# EXTRACT PROVIDED:
----------------
Once the copter is ready to go, a 30-day test flight campaign will commence, beginning with a simple hover in place and leading to more extensive reconnaissance missions lasting as long as 90 seconds. “We don’t have a pilot and Earth will be several light minutes away, so there is no way to joystick this mission in real time,” said Aung. “Instead, we have an autonomous capability that will be able to receive and interpret commands from the ground, and then fly the mission on its own.”
The Mars 2020 mission, scheduled for launch aboard an Atlas V rocket from Cape Canaveral in July 2020, is expected to reach the red planet in February 2021. As cool as the mini chopper is, it’s not a crucial component of the mission.
----------------
# PROVIDED MATERIAL:
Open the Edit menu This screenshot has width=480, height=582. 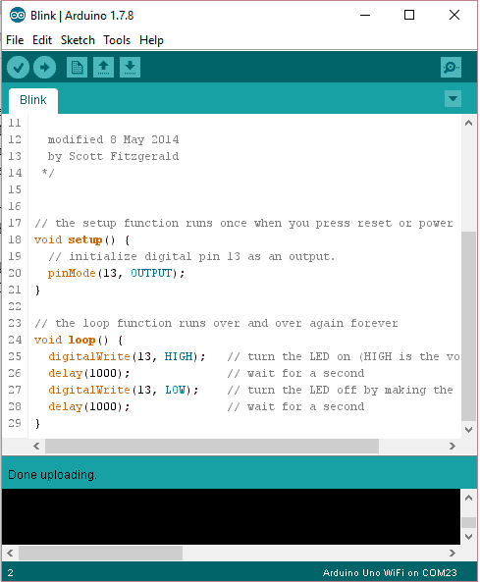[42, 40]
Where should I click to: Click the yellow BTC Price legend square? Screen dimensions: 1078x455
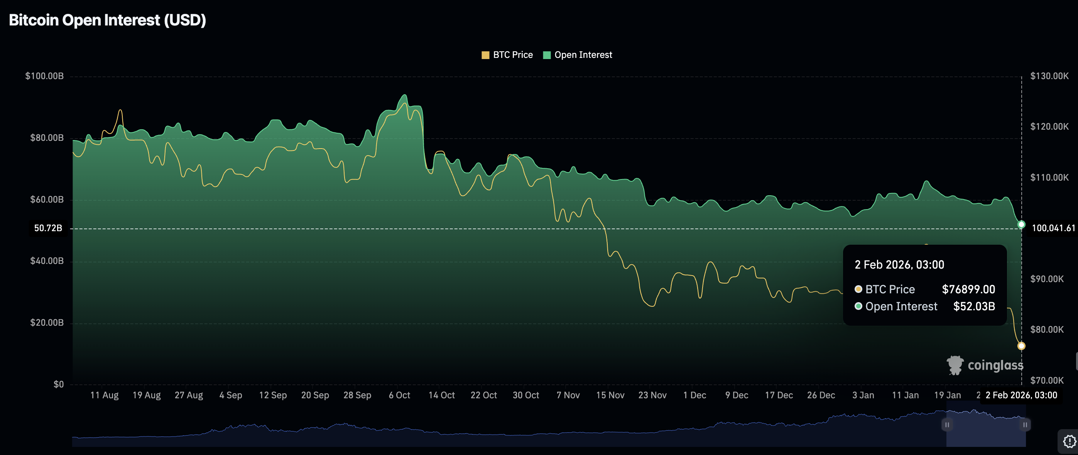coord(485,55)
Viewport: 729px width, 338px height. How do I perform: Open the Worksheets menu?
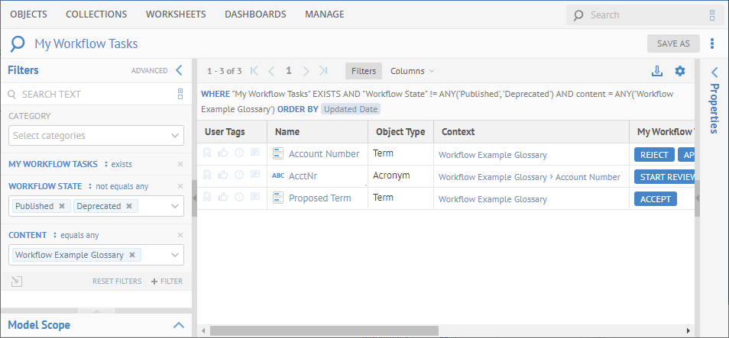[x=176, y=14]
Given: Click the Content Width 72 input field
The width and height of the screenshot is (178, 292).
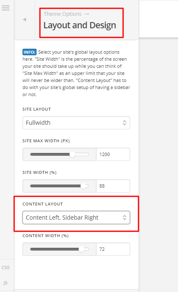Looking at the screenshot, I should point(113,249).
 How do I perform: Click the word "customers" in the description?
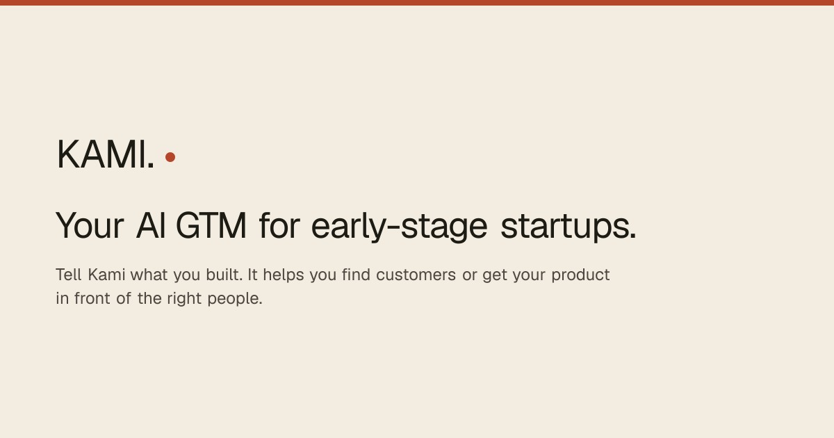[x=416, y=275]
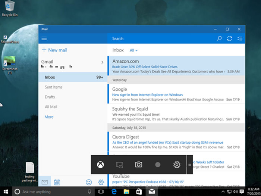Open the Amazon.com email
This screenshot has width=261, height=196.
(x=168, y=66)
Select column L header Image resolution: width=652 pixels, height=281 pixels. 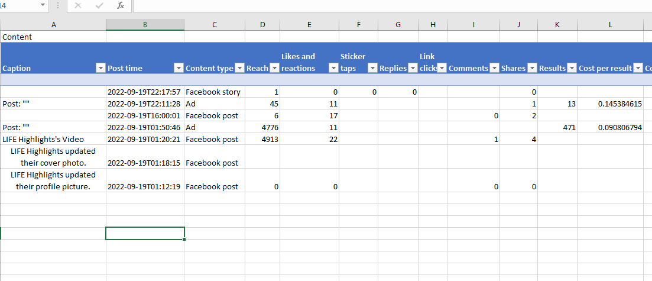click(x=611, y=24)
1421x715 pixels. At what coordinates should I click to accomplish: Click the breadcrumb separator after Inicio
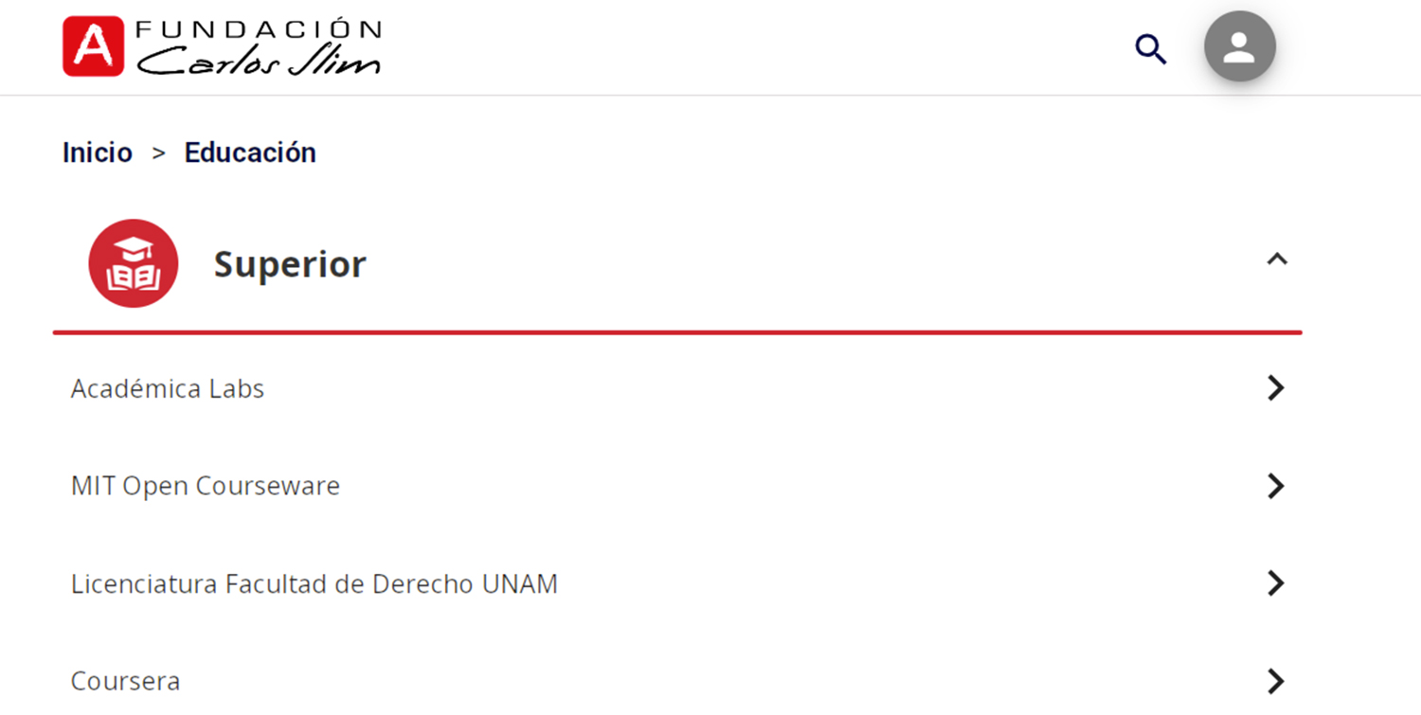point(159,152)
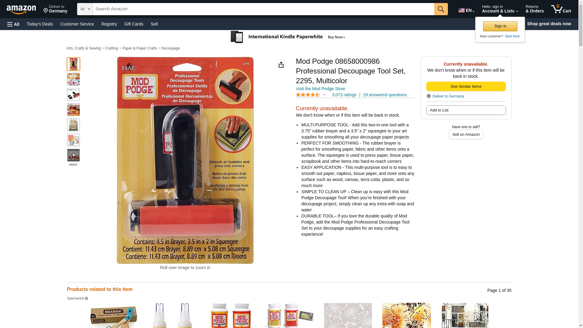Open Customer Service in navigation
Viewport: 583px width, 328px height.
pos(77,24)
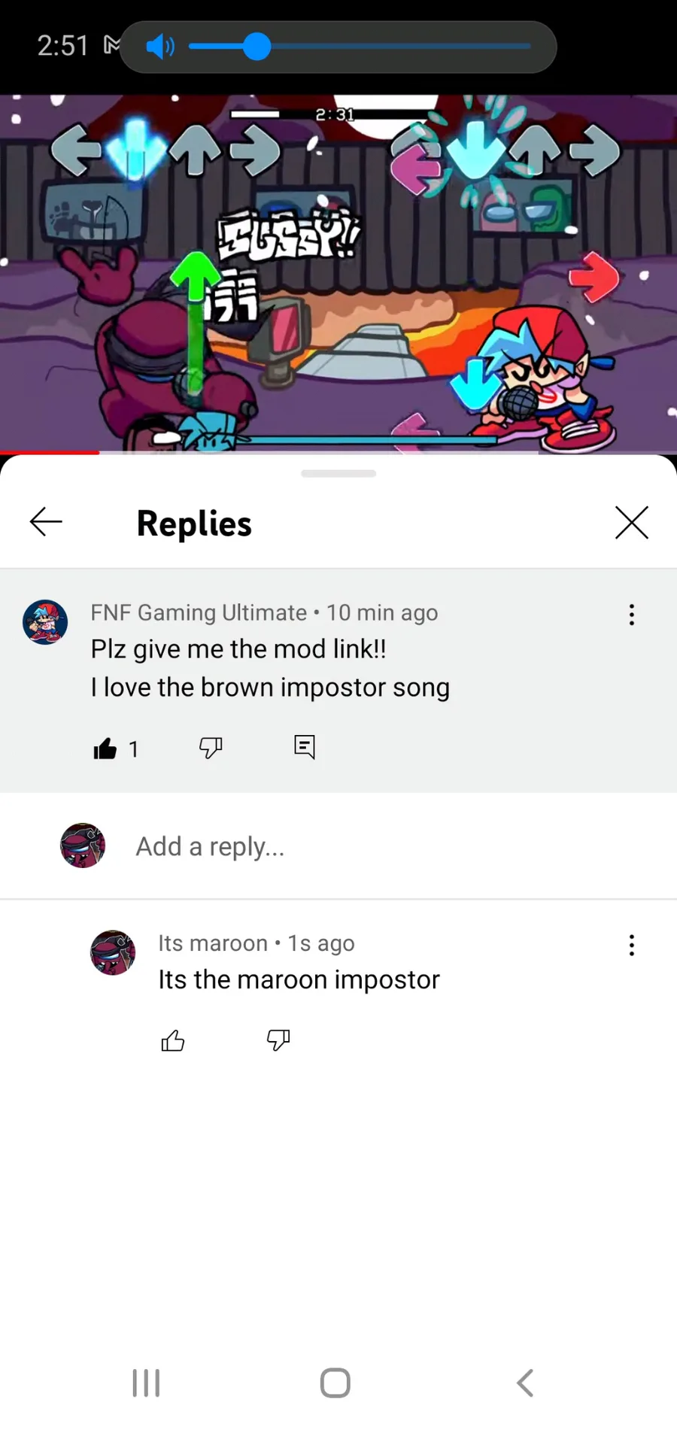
----------------
# WHAT IS EXPECTED:
Continue the passage about the Mars helicopter from its last sentence.

# TASK RESPONSE:
Viewed as a technology demonstration on its own, the Mars Helicopter is considered a high-risk, high-reward project. Within the context of the greater mission, however, the risk/reward balance shifts. If the helicopter test is a bust, the overall Mars 2020 mission will not be impacted. If it does work, however, helicopters may have a real future as low-flying scouts and aerial vehicles to access locations not reachable by ground travel.
Successful tests would open the door to more aerial observation and exploration during future missions, however. “After the Wright Brothers proved 117 years ago that powered, sustained, and controlled flight was possible here on Earth, another group of American pioneers may prove the same can be done on another world,” said Zurbuchen.
Updated May 13 with expanded mission risk/reward context.